The new COVID-19 tracker App from Zoe gathers reported symptoms by users along with personal health and demographic information to make predictions if symptomatic users who have not been tested for coronavirus would be likely to test positive.
Head of School Professor Sebastien Ourselin said researchers from the School have been supporting the big data analytics program to provide robust prediction models at individual and population levels.
“Our team has used advanced statistical tools and machine learning capability to provide predictions of severity, required treatment, healthcare burden and future resources requirement and collateral effects,” he said.
“We've also disseminated daily maps of standardised rates to the government and the NHS in England, Scotland and Wales. This has highlighted potential hotspots two weeks before hospital admissions increase.”
“Through the Zoe app, we are gathering a wide amount of data that is key to better understand the disease and how to better manage it.”
Interestingly, throughout their analyses, researchers have found that respondents are disproportionately young, female and of a higher socio-economic status than the general population. One of the researchers involved in this project, Mr Thomas Varsavsky, PhD student at King’s College London and University College London, said a more widespread and diverse use of the app would be beneficial to improve results accuracy.
“We want older people and those from all parts of society to use the app to paint a better picture of what’s going on in the UK,” Mr Varsavsky said.
“We hope to also grow the userbase in the USA so that we can test our hypotheses in two different geographies.”
Within 48 hours of the launch of the social media campaign, the app has had more than 1 million users and there are currently more than 2.4 million users with over 17 million daily reports.
User numbers are increasing at 25,000 per day.
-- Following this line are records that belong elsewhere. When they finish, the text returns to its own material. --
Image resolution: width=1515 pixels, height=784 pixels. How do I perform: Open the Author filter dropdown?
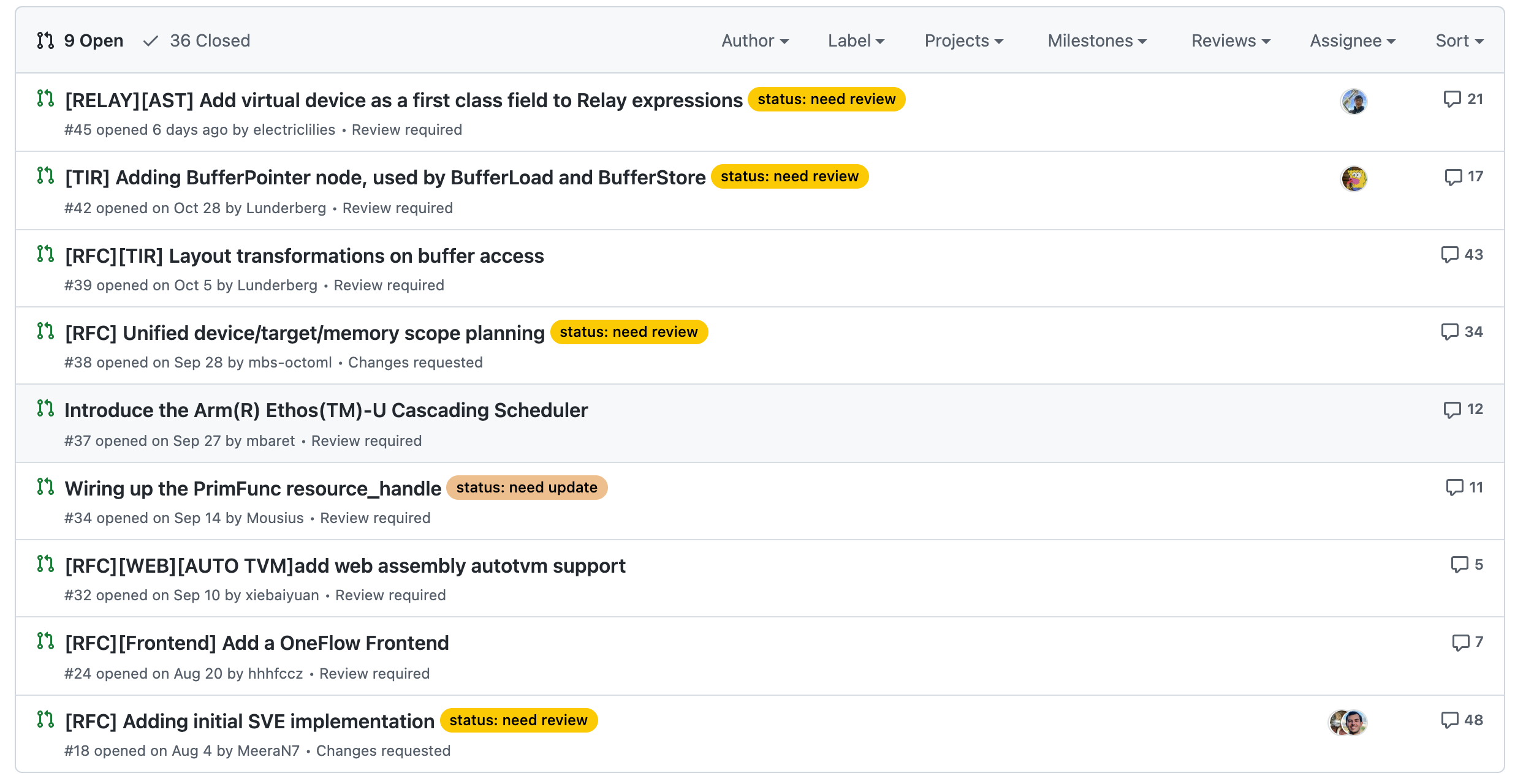[x=754, y=41]
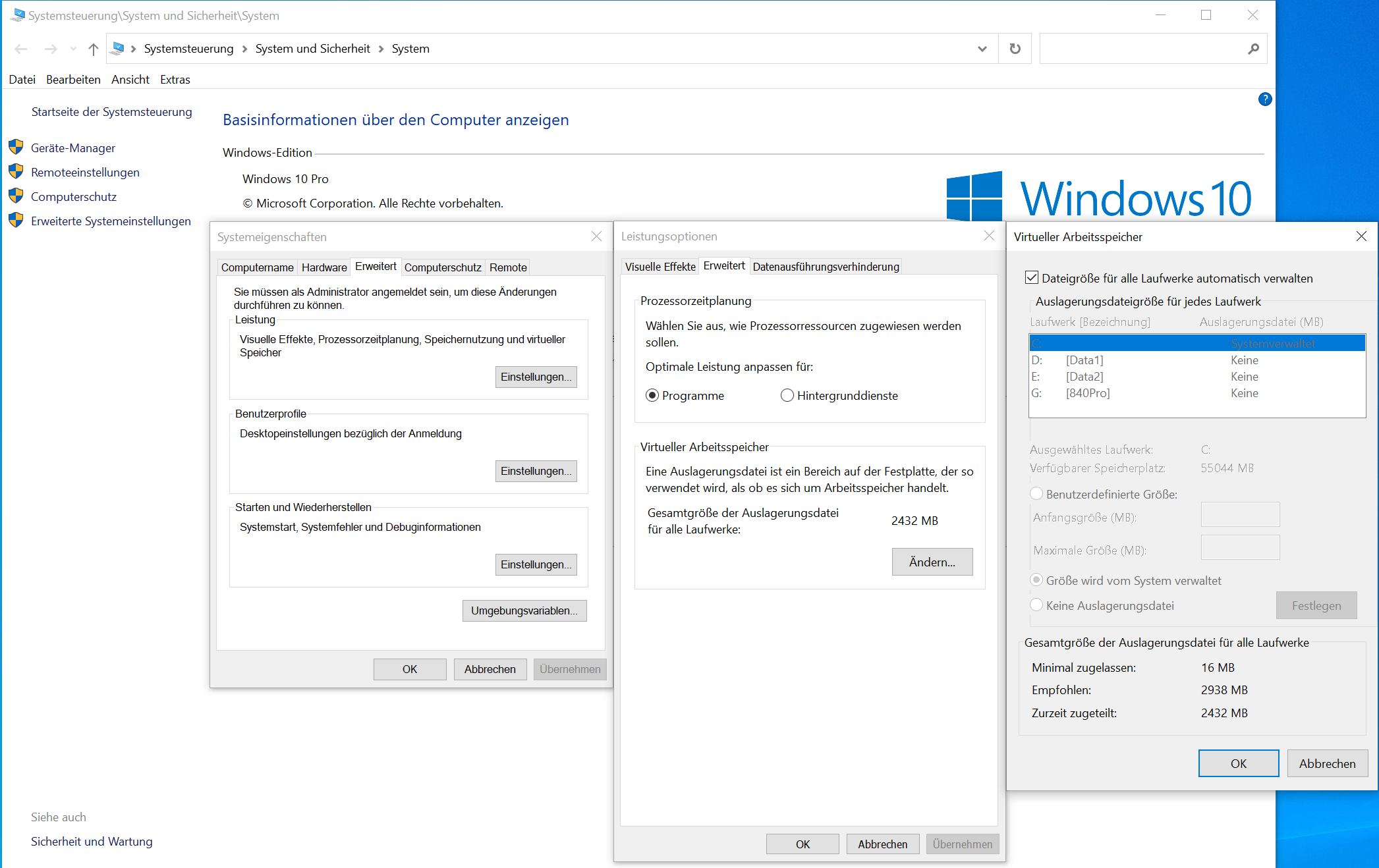
Task: Click the Ändern... button
Action: tap(932, 562)
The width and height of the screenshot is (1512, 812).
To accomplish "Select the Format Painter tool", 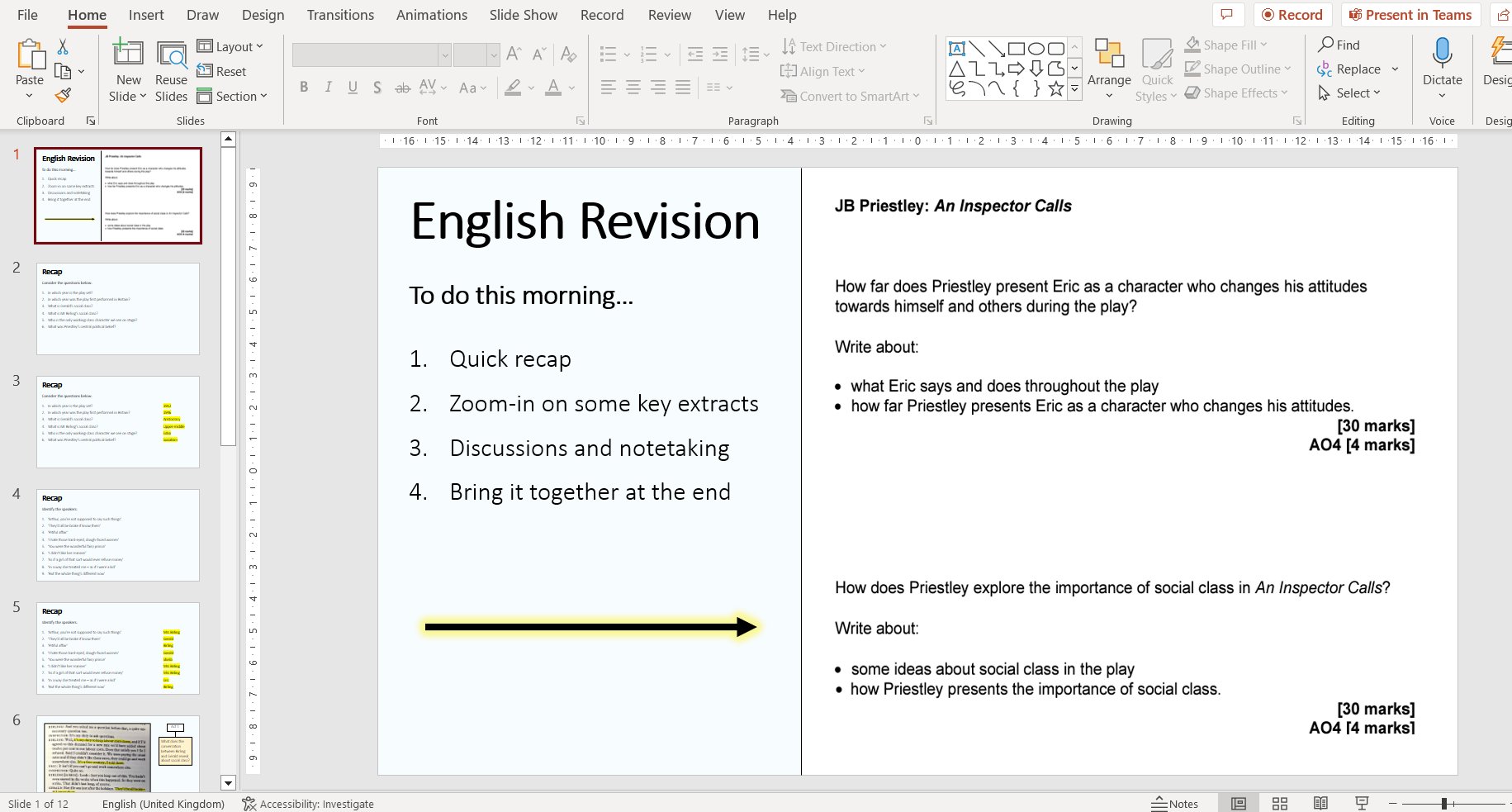I will (x=63, y=95).
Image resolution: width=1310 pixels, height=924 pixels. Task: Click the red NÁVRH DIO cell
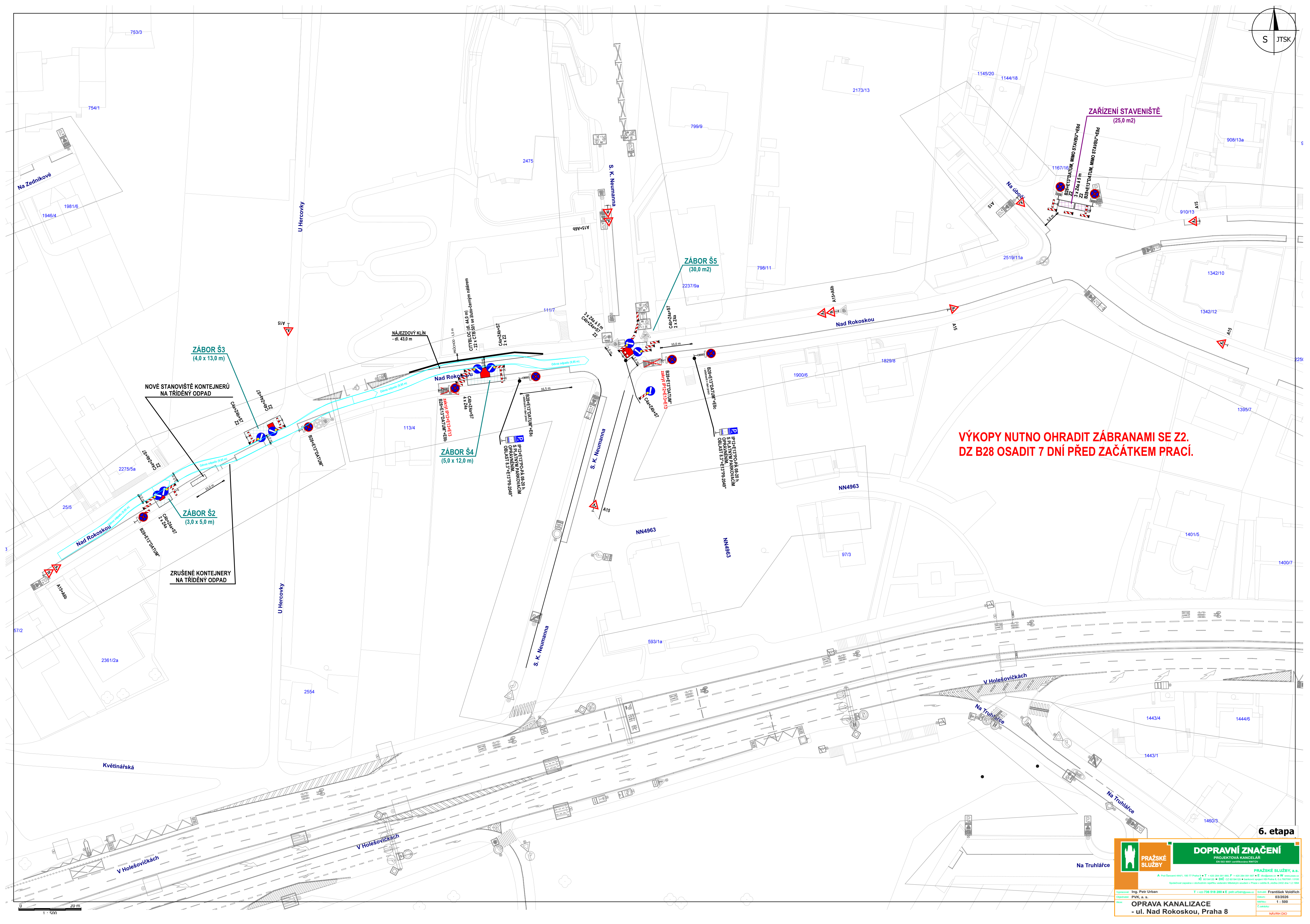coord(1278,914)
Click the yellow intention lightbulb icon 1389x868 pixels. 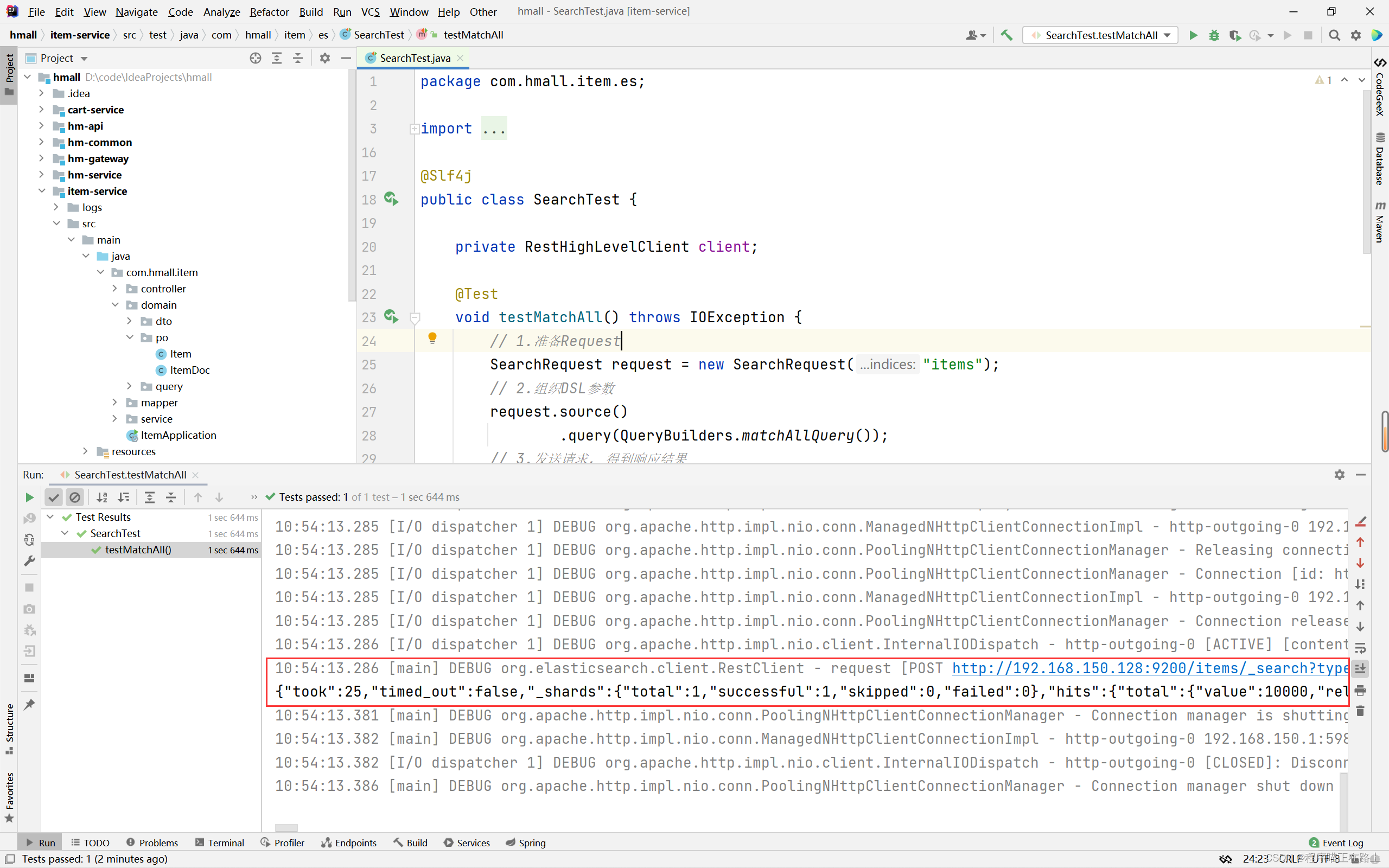pyautogui.click(x=432, y=338)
Around 600,000 people have reported most days and one million alternate days since their enrollment.
Anonymised data is provided daily to King’s College London analysis team as well as to HDR-UK/SAIL/BREATHE server hub in Swansea who create maps and distribute it to central and devolved governments daily.
The NHS-X have also asked for a direct feed. The researchers say that personal data remains safe as the data are stored securely according to GDPR rules on a ZOE server with appropriate security.
How does the app work?
When signing up app users record basic health data, risk factors location postcode and give consent for data to be shared with NHS and used for non-commercial research purposes.
Users are required to answer a series of questions about their health every day. Questions change according to whether you feel healthy or unhealthy.
Researchers have developed the ability to make a prediction from the symptoms of people that have not been tested, to try to see who, among the users, is likely to be positive.
They trained a logistic regression model on the subset of people who reported a negative or positive COVID-19 test to predict which symptoms are likely to indicate whether a person has COVID.
They extrapolate that to the UK population, per region according to the number of people that were responding, divided by age range as well, and then extrapolate that to the UK population so as to have a global estimate of what were likely to be COVID symptomatic cases.
Research Fellow at The School of Biomedical Engineering & Imaging Sciences Dr Carole Sudre said it’s a lot of understanding what the data is, how biased it is, if it’s representative or not of the UK population.
“We also have to consider what information is provided and what is missing, what people may say and not say," she said.
In the future, they could be able to predict who is likely to be hospitalised or is at a higher risk than anybody else as there are some specific patterns seen in the presentation of symptoms that can inform researchers.
They can represent that at the scale of the country to make a useful prediction.
Study lead Professor Tim Spector said: “The more of the public that also use the app, the better the real-time data we will have to combat the outbreak in this country.”